Los Angeles Superior Court Judge William C. Ryan ruled Thursday that jail officials properly obtained an order earlier this year to restrict Knight’s contact with the outside world to preserve jail security. Details about why the order was obtained remain under seal, but Ryan’s ruling says it was done “to ensure institutional security” and not to punish the Death Row Records co-founder.
Knight, 51, has pleaded not guilty to murder and attempted murder charges filed last year after he ran over two men outside a burger stand in Compton, California. He told a judge on April 21 that the restrictions were hampering his defense, which Ryan said was not the intention of the restrictions.
Knight’s elderly parents are among those who have been unable to visit Knight since his visitation rights were rescinded in February.

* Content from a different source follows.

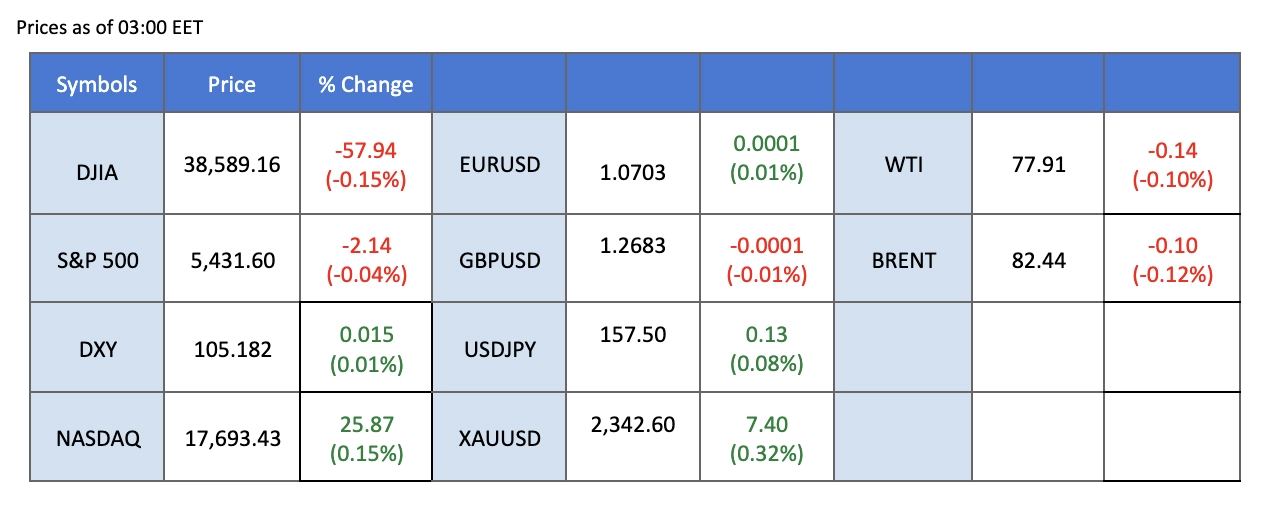Click the % Change column header

[365, 85]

Ryan wrote that they can petition to visit their son and the request will be considered.
Knight’s attorney, Thaddeus Culpepper, said he believes Ryan’s order misstates the law.
“We’re 100% correct on the law,” Culpepper said Monday. “Mr. Knight’s pretrial constitutional rights continue to be violated without justification and without notice. We’ll continue to do what’s in Suge Knight’s best interests going forward.”
“Counsel’s representations are patently and demonstrably false and defamatory,” Ryan wrote.
Knight was a key player in the gangster rap scene that flourished in the 1990s and has been kept under tight security since he turned himself in to authorities after the fatal altercation in January 2015. His lawyers have said Knight was acting in self-defense when he ran over Cle “Bone” Sloan, who was punching Knight through the window of his pickup, and also ran over Terry Carter, who died from his injuries.
Death Row Records label once listed Dr. Dre, Tupac Shakur and Snoop Dogg among its artists. Knight lost control of the company after it was forced into bankruptcy.
He faces potential life sentences if convicted because of prior convictions for armed robbery and assault with a gun.